Visiting the Isle of Mull is a pure adventure and it is a must visit place for any wildlife lover.
There is nothing better than an evening outing around the loch when the roads are quiet, there are less people buzzing around and you can just enjoy the tranquillity that is the lapping of the waves on the shore of the loch, or the gentle breeze bringing with it the smell of seaweed. Conveniently the tide was right for otter spotting on my first evening, so we set off around the loch, scanning for movement among the seaweed or further out in the water, although the rippling on the water’s surface increased the challenge. Otter spotting is definitely a pastime that requires patience and luck. They could be behind any number of rocks, impossible to see as you pass by. Then suddenly movement at the water’s edge was spotted, the head of a large otter momentarily visible, before it dived, its large tail waving goodbye. Quietly sneaking along the edge of the loch, in this case it was rather like a cliff as the loch was a long way down, I positioned myself behind some bracken and waited. Then sure enough there he was again, before disappearing from view. That was it, adrenaline pumping, first otter, utter elation and the desire to find more.
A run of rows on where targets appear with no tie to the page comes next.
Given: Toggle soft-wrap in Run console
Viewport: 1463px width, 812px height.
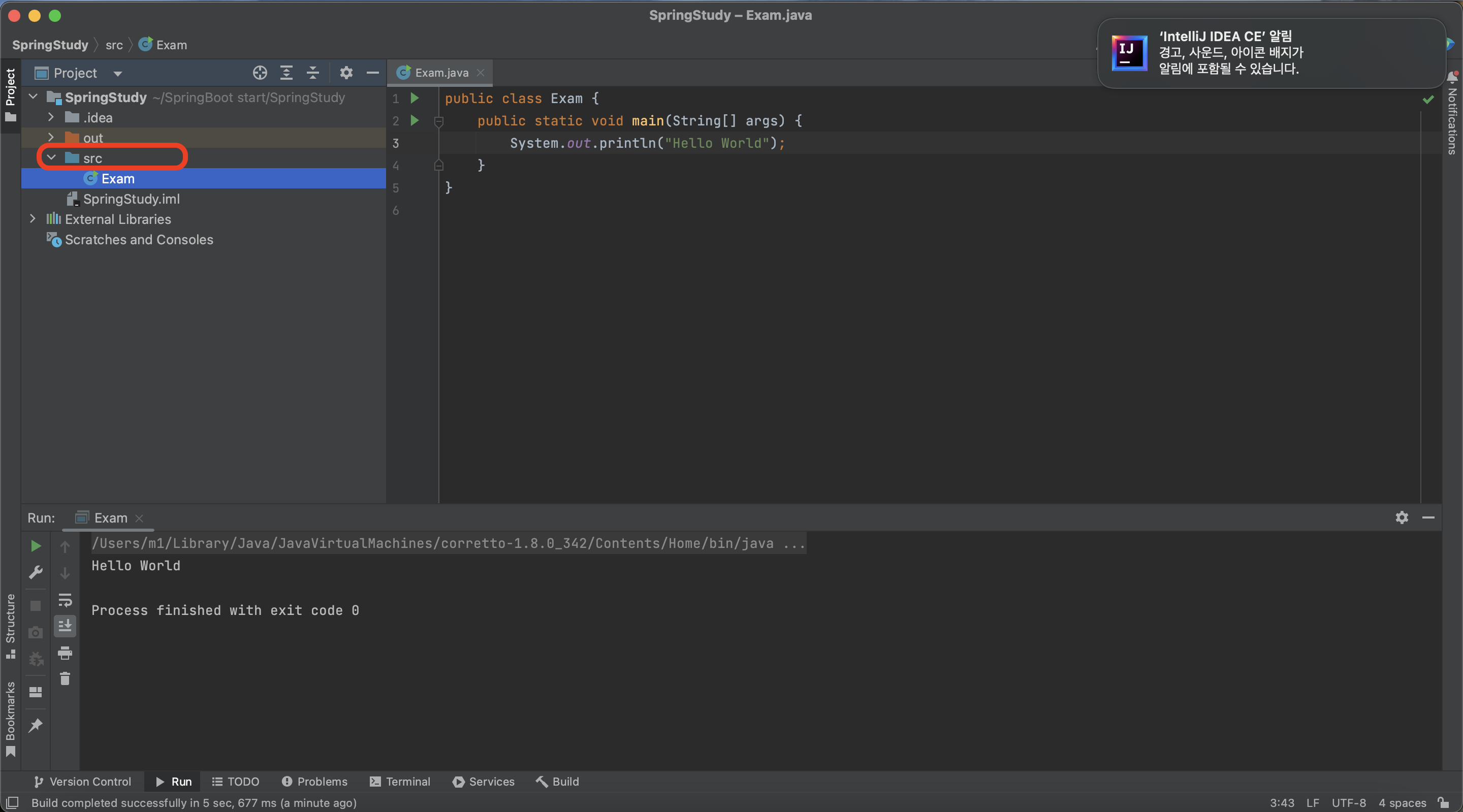Looking at the screenshot, I should click(x=65, y=600).
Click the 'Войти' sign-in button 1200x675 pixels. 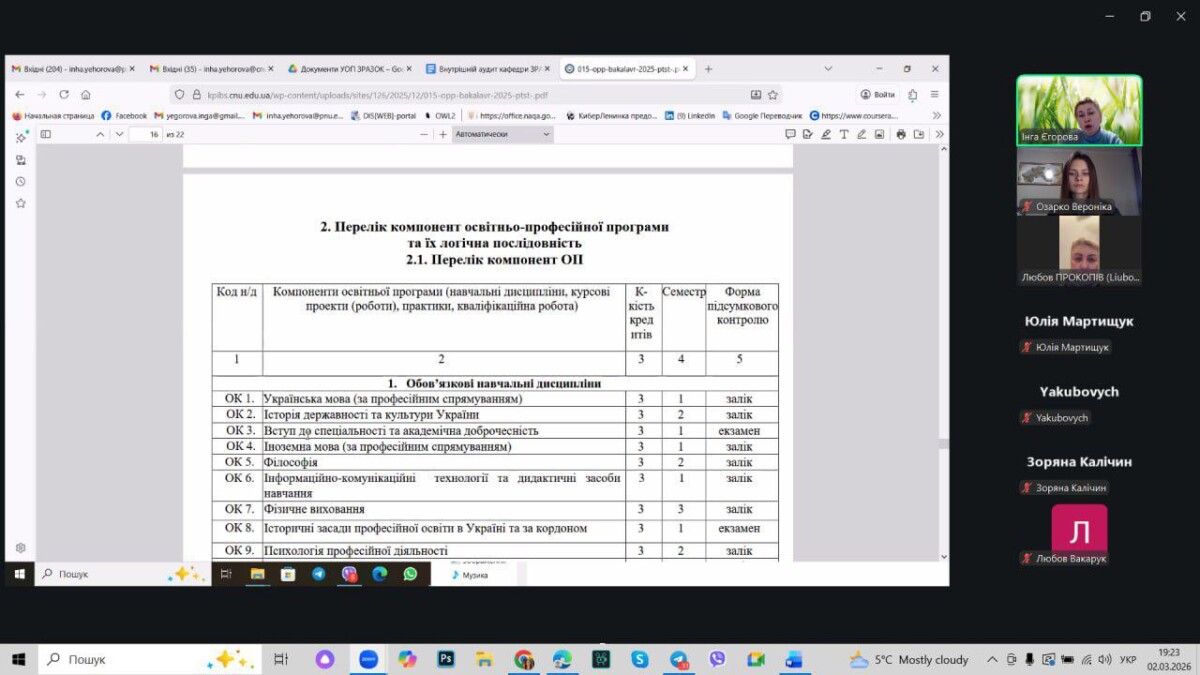click(x=878, y=94)
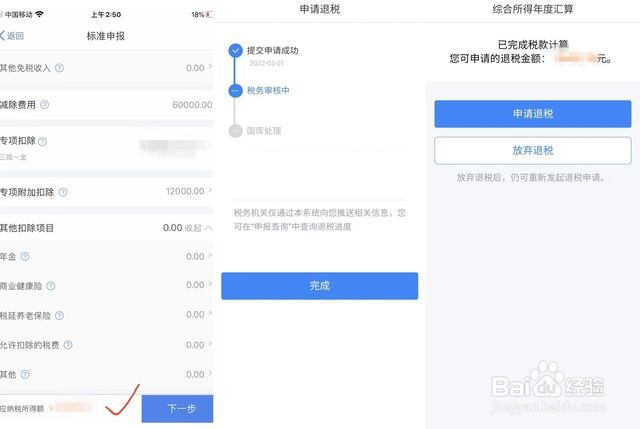Tap the question mark beside 税延养老保险
This screenshot has width=640, height=429.
point(59,315)
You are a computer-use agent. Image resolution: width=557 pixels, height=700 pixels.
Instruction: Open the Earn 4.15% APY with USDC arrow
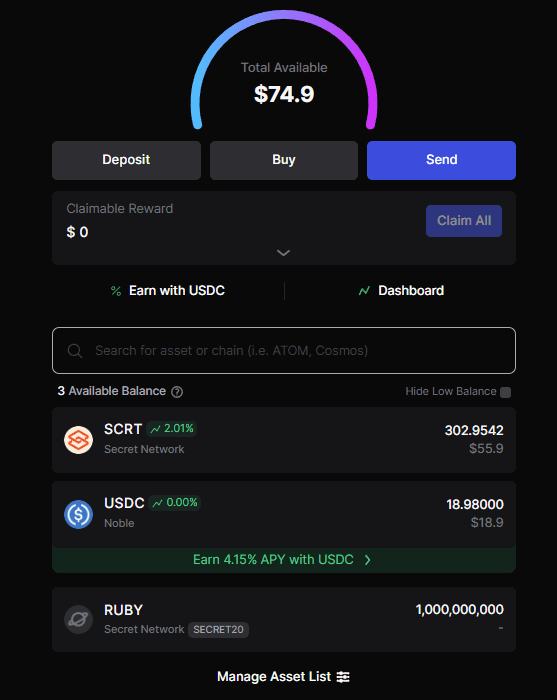coord(367,560)
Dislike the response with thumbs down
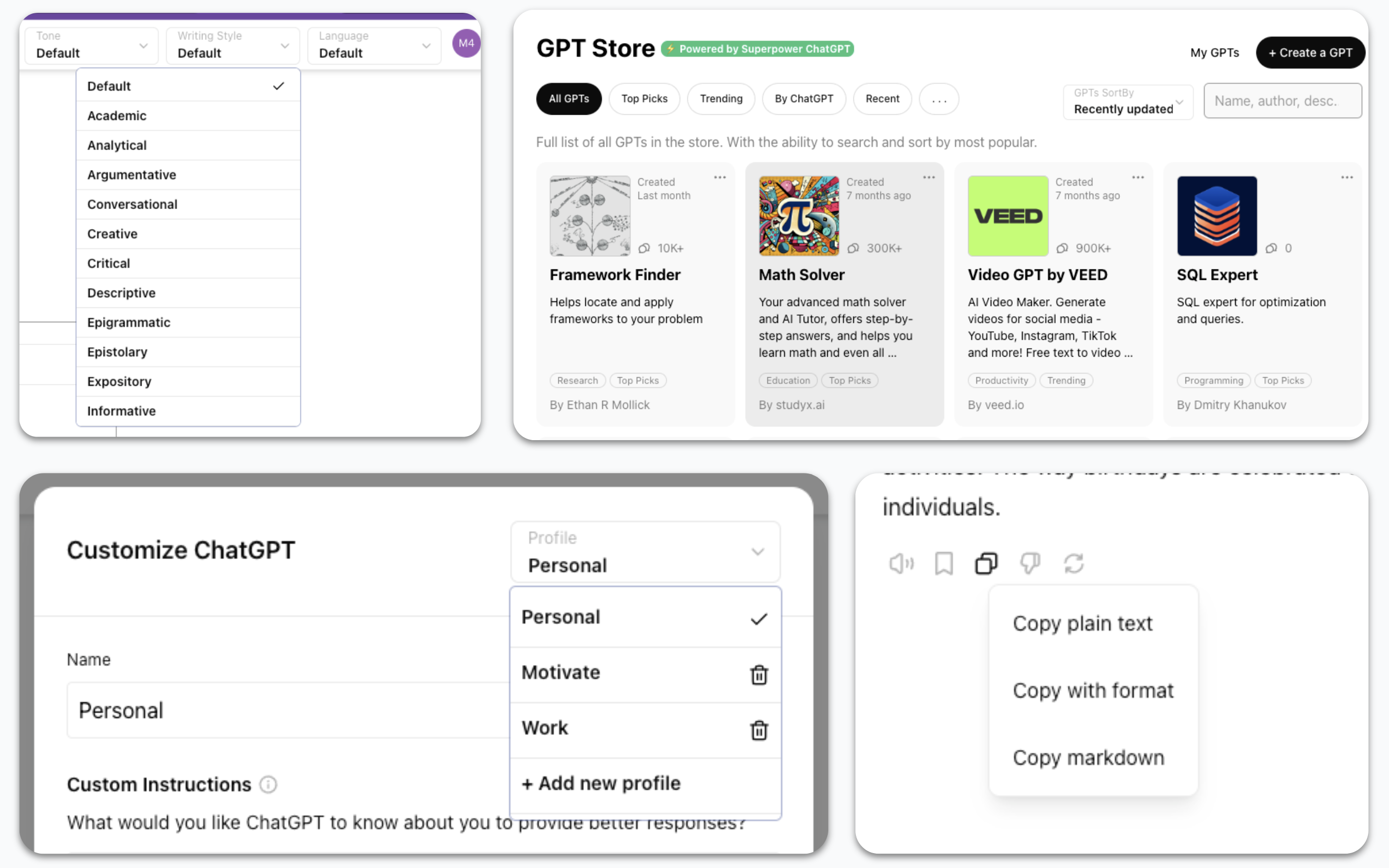Screen dimensions: 1389x868 point(1030,563)

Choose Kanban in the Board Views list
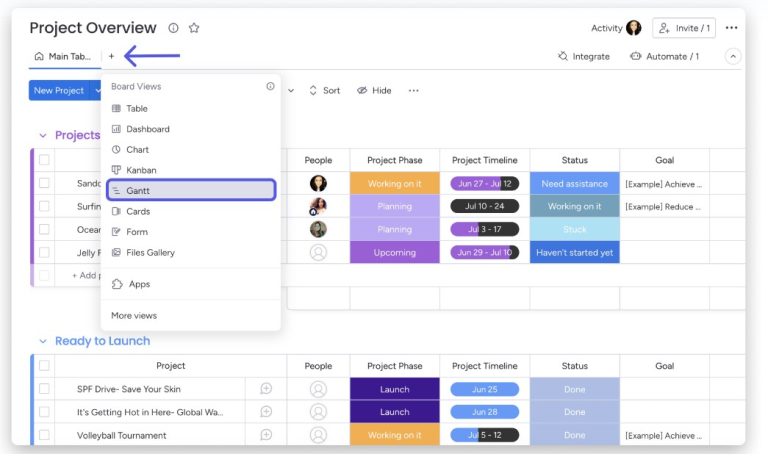click(141, 170)
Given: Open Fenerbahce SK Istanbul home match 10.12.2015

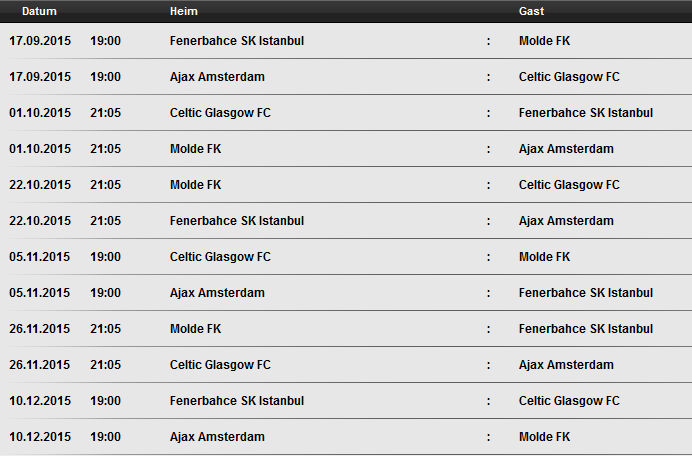Looking at the screenshot, I should pyautogui.click(x=237, y=401).
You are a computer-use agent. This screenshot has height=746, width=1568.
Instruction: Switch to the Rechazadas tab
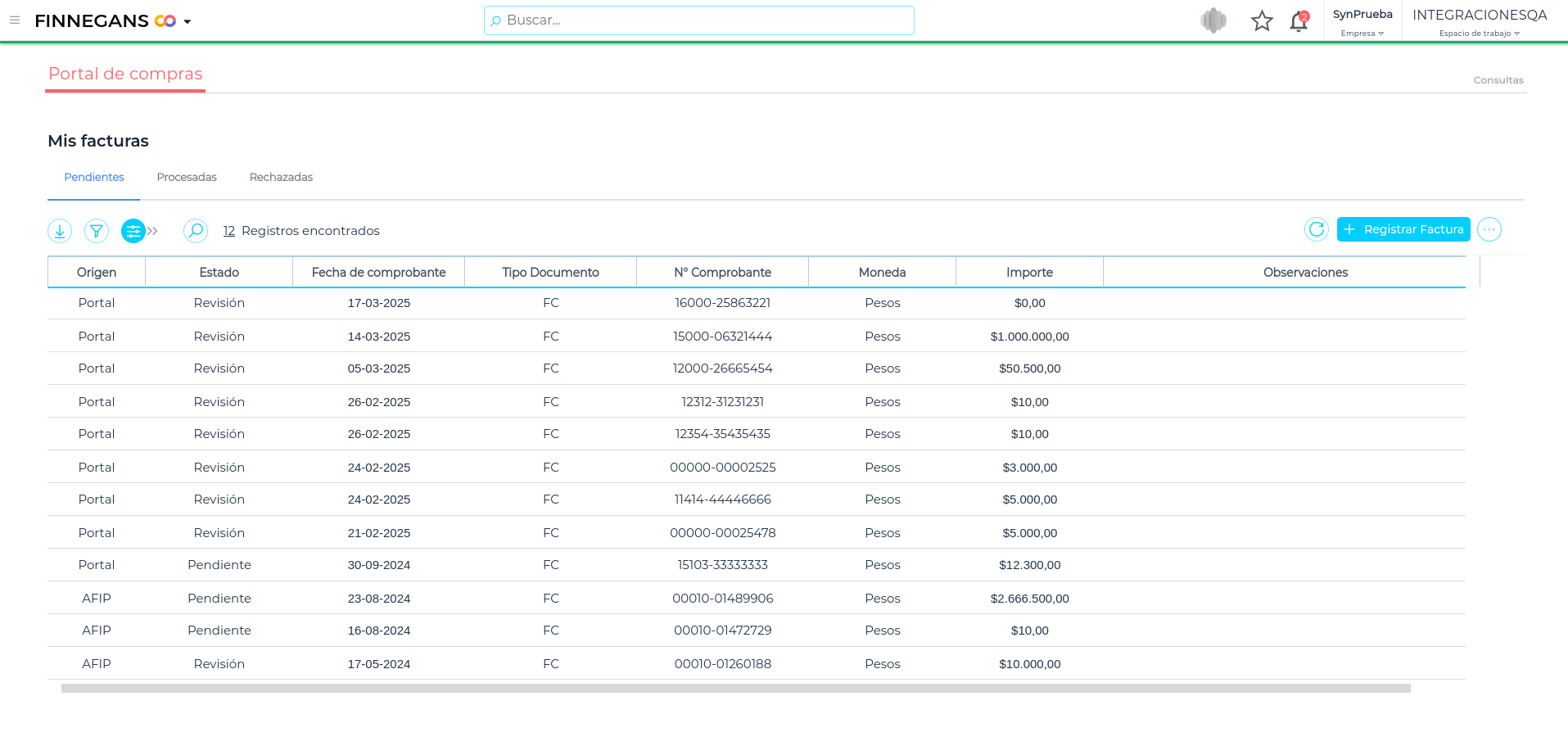pyautogui.click(x=281, y=178)
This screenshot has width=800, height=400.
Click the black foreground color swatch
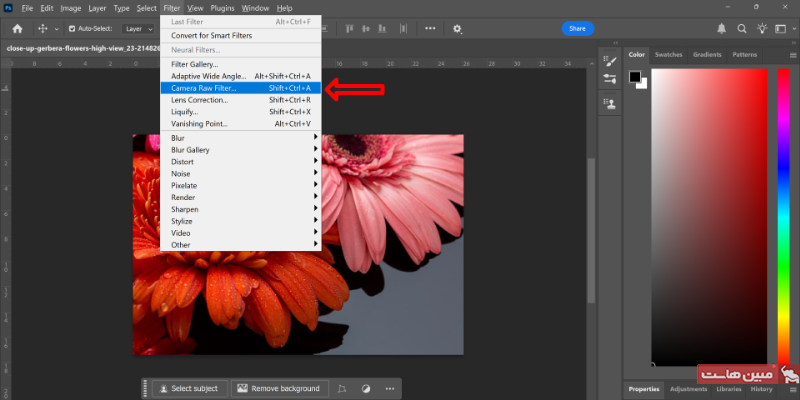(x=634, y=76)
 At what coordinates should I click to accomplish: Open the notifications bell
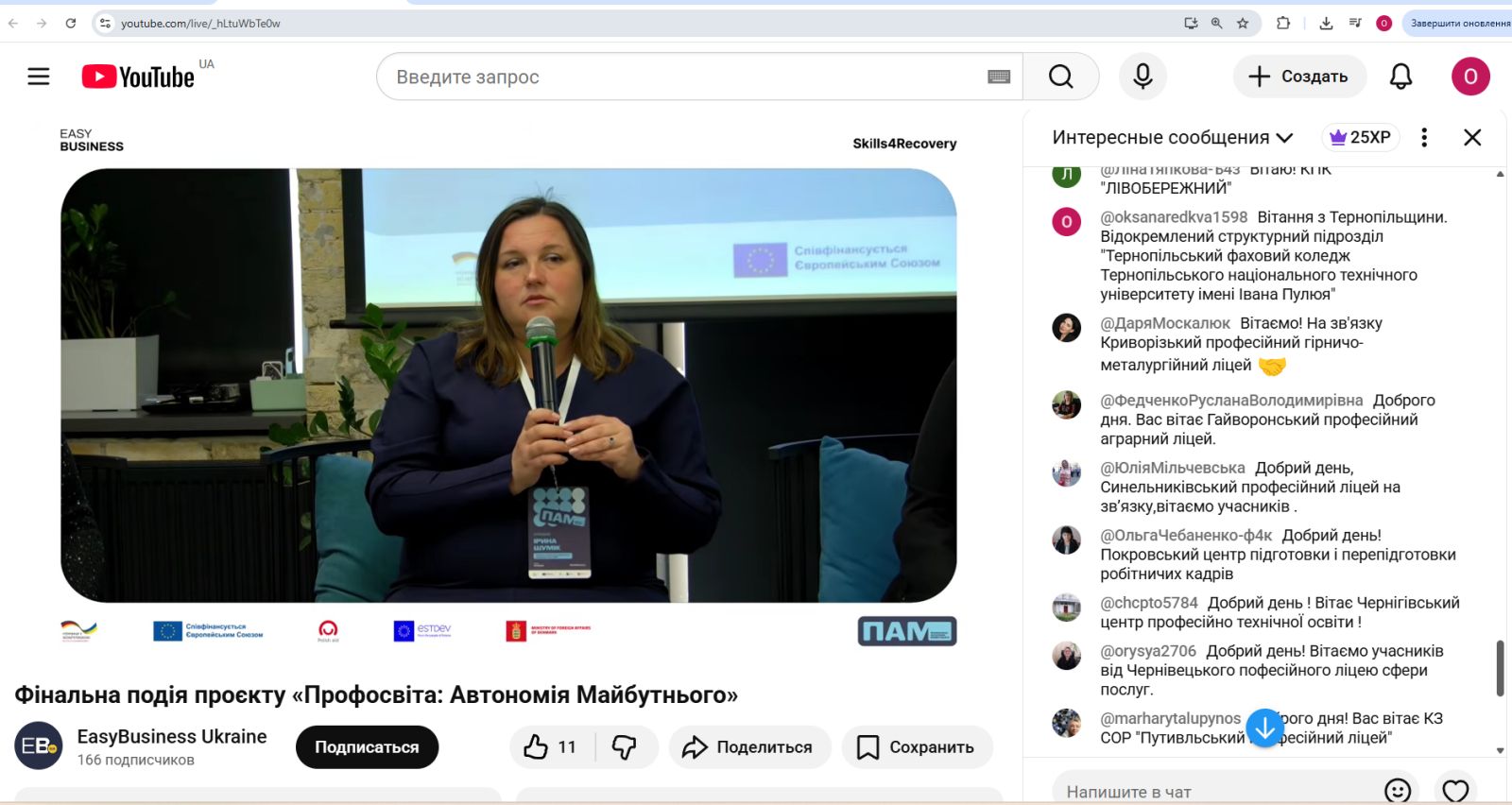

Heading back along the loch I was looking over the moorland to my left for any sign of birds of prey, turning to my right I gasped in excitement – a male hen harrier flying past me, its blacked tipped wings so clearly visible against its beautiful grey plumage. It flew away from where I was before flying abruptly to the floor in front of a parked car – can you imagine if you had been sitting in that car! I was to get several sightings over the next few days of the beautiful male harrier, one day flying along the road before engaging in a tussle with a buzzard – witnessing a bird of prey wrestling match, even though it only lasted a few seconds, is heart stopping stuff.
Continuing on around the loch there were pools of intertwining seaweed and rock, and another otter swam enthusiastically up and down looking for food, continually munching before disappearing. The first evening jaunt was a complete success, I was more than delighted at our encounters, that was until I turned to my left to see two short-eared owls, one turning its head and looking straight at me, its yellow eyes sending shivers of delight down my spine. Sightings of these glorious birds continued over the next few days, but none were as thrilling as this.
Further otter spotting also proved a success. Watching from a fair distance away, on what I like to call the top of the cliff, I had got to know where there was a sort of spit which protruded out into the loch, which was formed of seaweed at low tide, and the otter seemed to like this area. One time the delightful otter pulled itself onto the seaweed and began to groom. Watching through the scope you could see the water lining the otter’s coat and its pink mouth as it yawned.
When the tide had changed and spotting conditions were better during the day, we saw a huge male dog otter swimming along the loch, before vanishing behind some rocks. Knowing that the seaweed spit was nearby, and that he was headed in that direction, I moved along and hoped for his arrival. Sure enough his head poked up among the seaweed, before he clambered onto shore and made quick movement along the slippery substrate. It was the greatest privilege to watch him for a few seconds on land, before the mass of his dark body soon slipped back into the water.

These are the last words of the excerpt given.